The Tigers’ bye week included Friday, September 20, but they still wanted to play. However, they were unable to field an opponent on short notice to get another game on the schedule to replace the lost Lynn Camp contest.

Hurry up and wait

Bellevue lineman Patrick Vogt. Photo provided

The Sept. 27 game against Gamble Montessori at Western Hills High School in Cincinnati was originally scheduled for 7 p.m. It was pushed back two hours to start at 5 p.m. and end in daylight after gun violence escalated in that part of the city.

“The game was postponed three hours before kickoff,” Montgomery said. “The pre-game meals were full. Everything was ready to go.”

Bellevue and Gamble considered an alternative for Saturday, but conditions were deemed too windy, wet and unsafe after remnants of Hurricane Helene swept through the area. The game was finally played on Monday September 30th. The Tigers won 46-0, reversing last year’s result, a 57-8 loss to Gamble.

Montgomery can’t remember the last time he played or coached in a high school game on a Monday, but he knows he doesn’t like it. The coach had to prepare his Tigers for the game against Ludlow just four days after the win against Gamble. They paid the price and lost 0:43. What made the insult even stranger was that, for the second straight year, the Tigers were playing a team coached by a former Bellevue head coach.

As Montgomery has said many times lately, this isn’t normal.

Bellevue rebounded to defeat district rival Dayton 42-0 in the annual Battle for the Paddle. The Tigers lost to Newport in a district contest on October 18th. Despite all the ups and downs and shocking developments, Bellevue has a 4-3 record heading into Friday’s district showdown against Newport Central Catholic in Dixie Heights at 7 p.m. Four wins equals the Tigers’ win total all of last season. They host Jackson County in the regular season finale. Another win gives Bellevue its most successful season in six years.

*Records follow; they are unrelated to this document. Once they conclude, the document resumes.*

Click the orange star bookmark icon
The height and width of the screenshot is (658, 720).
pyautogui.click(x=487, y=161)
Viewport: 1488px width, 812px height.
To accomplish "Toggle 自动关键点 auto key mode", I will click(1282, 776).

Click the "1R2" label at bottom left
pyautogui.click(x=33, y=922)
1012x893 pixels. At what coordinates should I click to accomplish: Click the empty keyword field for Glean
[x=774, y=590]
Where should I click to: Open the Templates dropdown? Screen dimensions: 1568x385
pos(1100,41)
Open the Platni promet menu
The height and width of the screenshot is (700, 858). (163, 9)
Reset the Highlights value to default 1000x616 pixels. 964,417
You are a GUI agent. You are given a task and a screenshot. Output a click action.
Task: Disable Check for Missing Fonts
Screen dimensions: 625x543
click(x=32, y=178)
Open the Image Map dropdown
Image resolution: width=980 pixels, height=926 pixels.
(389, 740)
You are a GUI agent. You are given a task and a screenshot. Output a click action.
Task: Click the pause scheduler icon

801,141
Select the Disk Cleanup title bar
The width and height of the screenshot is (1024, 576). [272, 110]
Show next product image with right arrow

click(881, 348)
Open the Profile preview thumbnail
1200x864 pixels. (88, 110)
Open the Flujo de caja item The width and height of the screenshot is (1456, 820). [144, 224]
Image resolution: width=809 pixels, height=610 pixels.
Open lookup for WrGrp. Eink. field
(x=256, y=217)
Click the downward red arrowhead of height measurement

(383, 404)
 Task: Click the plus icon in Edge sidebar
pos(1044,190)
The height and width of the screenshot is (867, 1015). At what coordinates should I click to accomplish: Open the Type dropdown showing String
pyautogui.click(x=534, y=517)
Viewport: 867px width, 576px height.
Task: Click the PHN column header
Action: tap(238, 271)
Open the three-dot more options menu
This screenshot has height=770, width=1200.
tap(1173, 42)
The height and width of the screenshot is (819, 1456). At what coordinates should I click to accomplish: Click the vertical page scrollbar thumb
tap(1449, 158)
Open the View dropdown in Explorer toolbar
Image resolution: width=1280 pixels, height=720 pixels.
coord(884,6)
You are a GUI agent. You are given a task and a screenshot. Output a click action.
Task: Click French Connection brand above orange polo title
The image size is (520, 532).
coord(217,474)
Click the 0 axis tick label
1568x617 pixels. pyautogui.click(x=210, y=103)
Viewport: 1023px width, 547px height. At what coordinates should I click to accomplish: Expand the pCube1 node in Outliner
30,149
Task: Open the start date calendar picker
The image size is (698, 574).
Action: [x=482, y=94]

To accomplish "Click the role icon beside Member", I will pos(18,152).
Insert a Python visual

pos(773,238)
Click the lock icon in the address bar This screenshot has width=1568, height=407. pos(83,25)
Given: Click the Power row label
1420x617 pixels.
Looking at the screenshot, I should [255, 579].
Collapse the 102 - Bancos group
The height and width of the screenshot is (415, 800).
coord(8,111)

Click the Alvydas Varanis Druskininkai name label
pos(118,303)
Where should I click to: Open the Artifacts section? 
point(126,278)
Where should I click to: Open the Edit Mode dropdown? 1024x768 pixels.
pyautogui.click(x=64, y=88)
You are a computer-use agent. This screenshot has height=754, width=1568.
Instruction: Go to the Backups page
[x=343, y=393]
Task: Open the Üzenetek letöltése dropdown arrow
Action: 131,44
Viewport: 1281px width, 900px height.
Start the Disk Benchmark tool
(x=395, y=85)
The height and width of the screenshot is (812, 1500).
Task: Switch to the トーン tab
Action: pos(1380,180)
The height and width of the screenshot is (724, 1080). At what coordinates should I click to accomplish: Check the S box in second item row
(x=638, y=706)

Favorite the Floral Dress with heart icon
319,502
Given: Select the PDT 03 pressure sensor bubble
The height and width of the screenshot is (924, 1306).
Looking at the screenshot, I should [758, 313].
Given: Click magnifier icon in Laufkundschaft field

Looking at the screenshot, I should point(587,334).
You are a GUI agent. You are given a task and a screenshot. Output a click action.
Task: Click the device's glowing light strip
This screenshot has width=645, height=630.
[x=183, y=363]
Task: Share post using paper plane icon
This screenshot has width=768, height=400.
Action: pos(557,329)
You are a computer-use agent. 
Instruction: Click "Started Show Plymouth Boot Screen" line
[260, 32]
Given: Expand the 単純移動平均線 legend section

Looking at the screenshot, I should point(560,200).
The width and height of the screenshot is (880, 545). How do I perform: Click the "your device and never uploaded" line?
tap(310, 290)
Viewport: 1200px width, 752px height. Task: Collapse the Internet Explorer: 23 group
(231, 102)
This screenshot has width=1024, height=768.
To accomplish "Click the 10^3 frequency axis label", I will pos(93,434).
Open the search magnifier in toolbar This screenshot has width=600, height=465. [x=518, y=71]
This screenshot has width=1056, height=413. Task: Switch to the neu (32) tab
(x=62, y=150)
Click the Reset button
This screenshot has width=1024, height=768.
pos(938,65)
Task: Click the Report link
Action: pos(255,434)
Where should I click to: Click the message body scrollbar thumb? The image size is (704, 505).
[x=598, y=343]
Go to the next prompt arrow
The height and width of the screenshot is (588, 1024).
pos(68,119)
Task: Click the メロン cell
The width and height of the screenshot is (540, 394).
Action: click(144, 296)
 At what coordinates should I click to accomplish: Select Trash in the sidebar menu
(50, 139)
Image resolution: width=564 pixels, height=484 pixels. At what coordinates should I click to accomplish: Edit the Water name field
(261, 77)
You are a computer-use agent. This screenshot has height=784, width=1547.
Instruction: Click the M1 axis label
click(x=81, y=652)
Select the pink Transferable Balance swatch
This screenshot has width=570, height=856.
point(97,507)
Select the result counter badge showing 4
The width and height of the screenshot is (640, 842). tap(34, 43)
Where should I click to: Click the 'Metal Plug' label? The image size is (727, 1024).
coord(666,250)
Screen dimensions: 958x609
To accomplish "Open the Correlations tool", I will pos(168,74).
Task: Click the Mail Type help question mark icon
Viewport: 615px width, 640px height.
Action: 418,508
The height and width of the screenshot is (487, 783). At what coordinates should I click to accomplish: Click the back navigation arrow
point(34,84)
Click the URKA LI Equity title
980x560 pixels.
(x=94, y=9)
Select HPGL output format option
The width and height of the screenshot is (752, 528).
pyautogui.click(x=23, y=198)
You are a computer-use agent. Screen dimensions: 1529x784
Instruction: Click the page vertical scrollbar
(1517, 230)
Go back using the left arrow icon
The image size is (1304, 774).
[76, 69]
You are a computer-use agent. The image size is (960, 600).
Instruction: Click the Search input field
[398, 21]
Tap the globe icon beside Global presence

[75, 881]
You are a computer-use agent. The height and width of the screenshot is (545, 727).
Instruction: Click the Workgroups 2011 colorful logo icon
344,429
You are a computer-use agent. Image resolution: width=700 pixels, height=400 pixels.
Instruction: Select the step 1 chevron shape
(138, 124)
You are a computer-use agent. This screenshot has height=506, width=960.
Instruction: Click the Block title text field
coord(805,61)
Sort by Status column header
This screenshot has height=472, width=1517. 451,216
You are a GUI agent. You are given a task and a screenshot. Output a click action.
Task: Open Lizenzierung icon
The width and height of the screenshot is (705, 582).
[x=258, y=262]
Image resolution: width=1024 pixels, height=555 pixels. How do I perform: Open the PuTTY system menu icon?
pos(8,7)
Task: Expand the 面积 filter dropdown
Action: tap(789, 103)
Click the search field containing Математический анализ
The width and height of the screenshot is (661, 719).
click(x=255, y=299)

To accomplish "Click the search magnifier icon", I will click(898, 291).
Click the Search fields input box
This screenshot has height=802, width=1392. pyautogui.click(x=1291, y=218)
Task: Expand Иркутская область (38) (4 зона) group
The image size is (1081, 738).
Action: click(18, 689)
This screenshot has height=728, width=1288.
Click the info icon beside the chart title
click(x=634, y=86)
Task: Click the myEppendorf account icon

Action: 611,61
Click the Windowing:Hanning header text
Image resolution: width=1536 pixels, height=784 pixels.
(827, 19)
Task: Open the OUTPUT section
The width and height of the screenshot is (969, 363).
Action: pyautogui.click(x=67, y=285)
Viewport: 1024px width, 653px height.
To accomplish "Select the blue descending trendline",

Ah, those sepia-toned days of 2018. Montgomery, who entered his eighth coaching season at Dayton this year, said it could be the last “normal” football season in Bellevue. The Tigers finished 5-6 that season, with no major disruptions that he was aware of until coach Woody McMillen resigned. The next year they hit hard times and things only got worse from there. It wasn’t until Montgomery arrived on the scene that the Tigers regained some of their swagger. Then life kept happening.

Looking for victories

For Sizemore, the collision of football and life has led to a high school football career full of unexpected surprises. But his love for the game and his teammates fueled a tremendous desire to rise above difficult circumstances and lead Bellevue to victory.

“We just want to play football,” Sizemore said. “And we want to be successful.”

His can-do attitude has yielded results.

Sizemore has played more successful Bellevue games over the last two seasons than the Tigers won in a five-year period from 2018 to 2022.

In another season full of surprises, the Tigers will take the positives where they can and move on. Vogt said the team’s resilience in the face of ongoing challenges is impressive.

“It’s sad to see what’s happening around us,” said Vogt. “We wanted a normal season. But the mindset now is that we can handle whatever is thrown at us and then go out and win some games.”